--- Job item ---
List every Bible reference cited in the holiness excerpt below, keeping the form each takes there.

--- Excerpted text ---
++++++++++

Therefore you shall consecrate him, for he offers the bread of your God. He shall be holy to you, for I the LORD, who sanctify you, am holy.
Leviticus 21:8

Photo by Marek Piwnicki on Unsplash

Introduction

As believers and followers of the Lord Jesus Christ, we have been given a new heart (Ezek. 36:26). The heart of stone in us was replaced with a heart of flesh — one that has a delight in God, desires Him and His word, and whose affections go out to Him. This is the miracle of regeneration or new birth. We were once unable and unwilling to come to God but now our heart jumps with joy at the mention of His name and we rejoice at the proclamation of His works.

Since the heart that was once rebellious was regenerated, it is inevitable for a true believer to desire to pursue a life of holiness. A true believer will not only worship God with songs but also with His life. Throughout the Scriptures, we are exhorted to live a life that is worthy of God. We are told to “present your bodies a living sacrifice, holy, acceptable to God, which is your reasonable service (Rom. 12:1)”. Even though we are still in the world, we are not of the world. For this reason we are told to “not love the world or the things in the world (1 John 2:15).” As the One who called us is holy, we also ought to be holy in all our conduct (1 Peter 1:15).

There are lots of exhortations, commands, and reminders in the Bible which pertain to how we ought to live as Christians. While it is good to desire to live holy, we must first have the proper and solid foundation before we pursue a godly life. Without the solid foundation which is Christ alone, we will find ourselves like walking on egg shells and the way of our living will be like a house of cards. Furthermore, the danger of being trapped in our performance is at the door if we attempt to live a righteous life without knowing who we are in Christ.

Whenever we hear the word “holiness”, doing or moral behavior immediately comes to our mind. We always have the tendency to think that holiness is primarily about what we ought to do. While there is some truth in that, we must realize that holiness is primarily about being in Christ. In this post we will realize that holiness is not first and foremost a matter of becoming Christlike but of being in Christ.

++++++++++

--- Information shown ---
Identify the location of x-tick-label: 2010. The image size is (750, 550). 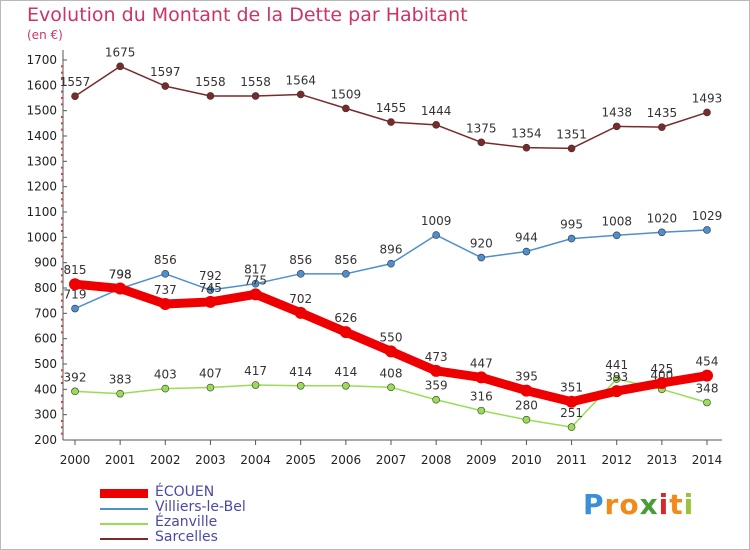
(526, 460).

++++++++++

--- Output for this task ---
Leviticus 21:8
Ezek. 36:26
Rom. 12:1
1 John 2:15
1 Peter 1:15